Open this post in threaded view
|

## Re: Confused about two's complement with ALU.

 Administrator HighSchoolerWhoAsksHowTooMuch wrote This is very interesting and I think I understand how the Alu will be implemented. It takes only 1 instruction to negate. Some alus, but not the hack alu, can do this in 1 step. I don't understand the conclusion you appear to have drawn. The Hack ALU most definitely CAN negate in one step. We've shown how it is done. It merely uses different capabilities to do so.
Open this post in threaded view
|

## Re: Confused about two's complement with ALU.

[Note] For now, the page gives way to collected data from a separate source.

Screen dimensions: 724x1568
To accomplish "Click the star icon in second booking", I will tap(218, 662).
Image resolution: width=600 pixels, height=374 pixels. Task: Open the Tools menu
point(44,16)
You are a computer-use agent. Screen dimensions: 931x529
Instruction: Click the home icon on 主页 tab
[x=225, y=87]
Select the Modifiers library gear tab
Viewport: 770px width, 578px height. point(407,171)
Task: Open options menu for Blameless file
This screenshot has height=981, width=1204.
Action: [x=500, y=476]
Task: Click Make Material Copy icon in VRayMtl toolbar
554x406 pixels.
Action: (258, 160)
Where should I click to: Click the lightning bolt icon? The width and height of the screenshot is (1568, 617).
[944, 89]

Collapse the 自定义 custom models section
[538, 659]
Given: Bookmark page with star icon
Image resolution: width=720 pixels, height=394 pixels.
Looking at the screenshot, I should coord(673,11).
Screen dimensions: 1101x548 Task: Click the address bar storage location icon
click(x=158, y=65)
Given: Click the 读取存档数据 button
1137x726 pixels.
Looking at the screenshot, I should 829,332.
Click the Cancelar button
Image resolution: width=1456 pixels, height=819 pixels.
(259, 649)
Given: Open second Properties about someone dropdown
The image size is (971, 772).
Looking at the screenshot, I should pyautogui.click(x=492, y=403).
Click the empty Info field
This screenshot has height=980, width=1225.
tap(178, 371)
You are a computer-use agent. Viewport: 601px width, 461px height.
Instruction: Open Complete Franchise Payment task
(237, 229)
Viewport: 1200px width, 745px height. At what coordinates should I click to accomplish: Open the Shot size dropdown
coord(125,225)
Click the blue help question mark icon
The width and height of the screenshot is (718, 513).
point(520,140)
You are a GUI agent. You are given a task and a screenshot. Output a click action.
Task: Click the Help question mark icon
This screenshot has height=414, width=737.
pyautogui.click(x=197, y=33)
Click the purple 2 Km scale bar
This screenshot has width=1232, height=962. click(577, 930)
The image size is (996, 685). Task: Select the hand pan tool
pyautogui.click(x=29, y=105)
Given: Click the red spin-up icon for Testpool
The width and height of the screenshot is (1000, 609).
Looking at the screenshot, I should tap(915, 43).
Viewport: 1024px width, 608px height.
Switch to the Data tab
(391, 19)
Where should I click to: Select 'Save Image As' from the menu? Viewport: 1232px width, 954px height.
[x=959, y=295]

 I guess it depends on what you mean by one step.  The Hack ALU certainly requires only one Hack machine instruction  to negate a number supplied as input to the ALU.  There are actually 2 versions of an instruction that that does this - to arithmetically negate either the x-input or the y-input of the ALU. I guess you could think of "steps" in terms of the individual logical elements required to actually execute the instruction as identified in the ALU specification provided in Figure 2.5b (2nd edition of the book).  This is shown for educational purposes in the annotated snip below. For example, there are six actions that must happen to produce the negative of a value provided to the x-input of the ALU.  You might consider these "steps", although the authors don't refer to them in that way.  As far as I can tell, the term "steps" is undefined in the context of the Hack computer.  If this is the sense in which HighSchoolerWhoAsksHowTooMuch means "steps", then his statement about the number of steps the Hack ALU requires to negate a number seems correct.  By the same token then, a "step" and an "instruction" must now mean entirely different things. WBahn is absolutely correct in saying that only one instruction is required to negate a number because all the logic to do so is completely executed in a single clock cycle.  His algebraic description of how the negation is produced kind of describes these "steps".  The ALU, in "Step 5", adds -1 (produced at y-input by "steps" 3 and 4) to the number to be negated at the x-input (unchanged by "steps" 1 and 2), then "flips" the bits of that sum ("step" 6) to create the ALU output for the instruction.  All this happens in a single clock cycle in the Hack ALU.  The original confusion, I think, results from the way the ALU does negation.  It's conceptually different from the way the authors describe how to do it in their discussion of 2's complement arithmetic.  As WBahn has pointed out, the same result is produced either way.
Open this post in threaded view
|

## Re: Confused about two's complement with ALU.

 I see the confusion. I was talking about steps not clock cycles. Thank you both!